======== DATA UNDER STUDY ========

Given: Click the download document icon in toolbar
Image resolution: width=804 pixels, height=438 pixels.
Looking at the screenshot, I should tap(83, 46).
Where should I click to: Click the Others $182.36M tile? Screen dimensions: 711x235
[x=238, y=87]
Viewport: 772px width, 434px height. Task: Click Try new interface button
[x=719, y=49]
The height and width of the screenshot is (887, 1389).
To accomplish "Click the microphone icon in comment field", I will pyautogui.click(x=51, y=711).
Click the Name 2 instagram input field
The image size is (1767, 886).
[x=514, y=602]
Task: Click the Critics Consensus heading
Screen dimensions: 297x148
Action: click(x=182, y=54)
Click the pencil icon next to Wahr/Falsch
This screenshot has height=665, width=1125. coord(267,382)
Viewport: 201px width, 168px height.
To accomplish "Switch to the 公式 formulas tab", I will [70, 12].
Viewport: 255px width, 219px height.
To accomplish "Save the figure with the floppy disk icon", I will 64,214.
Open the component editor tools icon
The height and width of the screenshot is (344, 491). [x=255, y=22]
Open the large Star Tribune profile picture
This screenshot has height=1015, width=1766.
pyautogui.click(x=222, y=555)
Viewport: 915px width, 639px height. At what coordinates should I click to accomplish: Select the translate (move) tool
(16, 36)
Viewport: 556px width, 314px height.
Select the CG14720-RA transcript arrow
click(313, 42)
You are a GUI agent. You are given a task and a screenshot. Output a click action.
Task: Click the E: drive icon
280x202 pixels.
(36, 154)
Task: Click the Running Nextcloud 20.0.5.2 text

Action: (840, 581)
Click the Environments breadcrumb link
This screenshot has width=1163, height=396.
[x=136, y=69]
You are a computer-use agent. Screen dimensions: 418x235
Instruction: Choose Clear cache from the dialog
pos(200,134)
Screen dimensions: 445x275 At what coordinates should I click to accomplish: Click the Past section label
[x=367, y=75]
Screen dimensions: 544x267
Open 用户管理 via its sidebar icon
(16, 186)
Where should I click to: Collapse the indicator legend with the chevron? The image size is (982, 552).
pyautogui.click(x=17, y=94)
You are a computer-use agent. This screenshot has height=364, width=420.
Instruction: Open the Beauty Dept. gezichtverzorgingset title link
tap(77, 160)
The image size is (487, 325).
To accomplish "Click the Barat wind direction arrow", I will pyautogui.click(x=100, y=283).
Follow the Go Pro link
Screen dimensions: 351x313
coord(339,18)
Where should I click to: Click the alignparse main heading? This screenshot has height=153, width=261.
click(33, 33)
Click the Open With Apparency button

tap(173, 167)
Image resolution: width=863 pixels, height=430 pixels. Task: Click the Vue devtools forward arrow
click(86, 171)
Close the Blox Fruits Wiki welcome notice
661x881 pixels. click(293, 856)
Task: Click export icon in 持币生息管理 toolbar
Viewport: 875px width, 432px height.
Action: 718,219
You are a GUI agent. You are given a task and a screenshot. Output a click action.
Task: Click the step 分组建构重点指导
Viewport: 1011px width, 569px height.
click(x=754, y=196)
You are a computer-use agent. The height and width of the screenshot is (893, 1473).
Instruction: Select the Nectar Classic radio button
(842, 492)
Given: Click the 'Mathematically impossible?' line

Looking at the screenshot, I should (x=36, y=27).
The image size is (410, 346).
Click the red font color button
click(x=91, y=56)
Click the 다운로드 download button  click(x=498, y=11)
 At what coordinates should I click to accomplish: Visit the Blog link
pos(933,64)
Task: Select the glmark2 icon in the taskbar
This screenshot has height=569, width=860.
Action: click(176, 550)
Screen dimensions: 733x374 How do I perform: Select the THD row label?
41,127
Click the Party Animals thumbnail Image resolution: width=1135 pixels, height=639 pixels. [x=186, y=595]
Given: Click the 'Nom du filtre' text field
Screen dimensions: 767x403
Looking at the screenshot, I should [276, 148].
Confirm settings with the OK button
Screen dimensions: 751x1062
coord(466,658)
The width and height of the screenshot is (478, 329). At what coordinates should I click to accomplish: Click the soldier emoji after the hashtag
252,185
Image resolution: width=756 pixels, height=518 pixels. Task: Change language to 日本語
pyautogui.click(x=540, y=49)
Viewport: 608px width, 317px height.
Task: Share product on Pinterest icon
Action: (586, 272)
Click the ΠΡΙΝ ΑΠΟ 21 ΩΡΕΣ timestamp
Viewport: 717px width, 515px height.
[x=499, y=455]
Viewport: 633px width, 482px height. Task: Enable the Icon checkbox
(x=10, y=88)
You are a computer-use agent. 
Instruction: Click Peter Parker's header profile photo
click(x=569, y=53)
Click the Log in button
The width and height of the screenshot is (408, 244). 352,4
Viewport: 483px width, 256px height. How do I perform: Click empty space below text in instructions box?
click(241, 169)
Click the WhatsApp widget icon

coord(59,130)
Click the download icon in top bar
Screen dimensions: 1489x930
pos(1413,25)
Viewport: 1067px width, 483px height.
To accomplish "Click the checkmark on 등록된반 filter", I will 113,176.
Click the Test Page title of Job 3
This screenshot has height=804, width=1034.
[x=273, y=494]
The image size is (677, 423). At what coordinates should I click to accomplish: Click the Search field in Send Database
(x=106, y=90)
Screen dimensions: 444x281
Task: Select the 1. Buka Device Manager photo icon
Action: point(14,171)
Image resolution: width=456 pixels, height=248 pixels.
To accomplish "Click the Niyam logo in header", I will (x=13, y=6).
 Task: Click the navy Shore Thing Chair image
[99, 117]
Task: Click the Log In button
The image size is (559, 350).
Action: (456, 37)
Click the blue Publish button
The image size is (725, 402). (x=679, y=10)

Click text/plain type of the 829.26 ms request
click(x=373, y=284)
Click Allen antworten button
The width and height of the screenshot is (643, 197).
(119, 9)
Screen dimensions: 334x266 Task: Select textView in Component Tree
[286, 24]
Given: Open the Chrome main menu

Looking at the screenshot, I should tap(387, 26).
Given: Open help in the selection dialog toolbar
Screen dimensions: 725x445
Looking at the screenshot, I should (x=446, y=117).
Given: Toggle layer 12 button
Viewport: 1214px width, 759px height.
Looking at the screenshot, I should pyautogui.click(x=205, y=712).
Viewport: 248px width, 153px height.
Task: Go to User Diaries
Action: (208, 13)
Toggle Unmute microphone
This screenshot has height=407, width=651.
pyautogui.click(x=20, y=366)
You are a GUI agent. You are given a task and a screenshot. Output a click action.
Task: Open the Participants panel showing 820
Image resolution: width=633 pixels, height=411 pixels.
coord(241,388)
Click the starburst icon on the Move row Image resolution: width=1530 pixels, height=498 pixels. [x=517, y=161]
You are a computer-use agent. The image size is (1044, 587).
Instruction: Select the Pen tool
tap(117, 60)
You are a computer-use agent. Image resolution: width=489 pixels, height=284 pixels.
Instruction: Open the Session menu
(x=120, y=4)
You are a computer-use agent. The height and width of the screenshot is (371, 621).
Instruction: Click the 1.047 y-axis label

========

● **WORK REQUIRED**
Would you print exactly and only the lines of the material above that run from the line with "Click the blue Publish button" through the line with "You are a computer-use agent. The image", both included?

● **TASK RESPONSE**
Click the blue Publish button
The image size is (725, 402). (x=679, y=10)

Click text/plain type of the 829.26 ms request
click(x=373, y=284)
Click Allen antworten button
The width and height of the screenshot is (643, 197).
(119, 9)
Screen dimensions: 334x266 Task: Select textView in Component Tree
[286, 24]
Given: Open the Chrome main menu

Looking at the screenshot, I should tap(387, 26).
Given: Open help in the selection dialog toolbar
Screen dimensions: 725x445
Looking at the screenshot, I should (x=446, y=117).
Given: Toggle layer 12 button
Viewport: 1214px width, 759px height.
Looking at the screenshot, I should pyautogui.click(x=205, y=712).
Viewport: 248px width, 153px height.
Task: Go to User Diaries
Action: (208, 13)
Toggle Unmute microphone
This screenshot has height=407, width=651.
pyautogui.click(x=20, y=366)
You are a GUI agent. You are given a task and a screenshot. Output a click action.
Task: Open the Participants panel showing 820
Image resolution: width=633 pixels, height=411 pixels.
coord(241,388)
Click the starburst icon on the Move row Image resolution: width=1530 pixels, height=498 pixels. [x=517, y=161]
You are a computer-use agent. The image size is (1044, 587).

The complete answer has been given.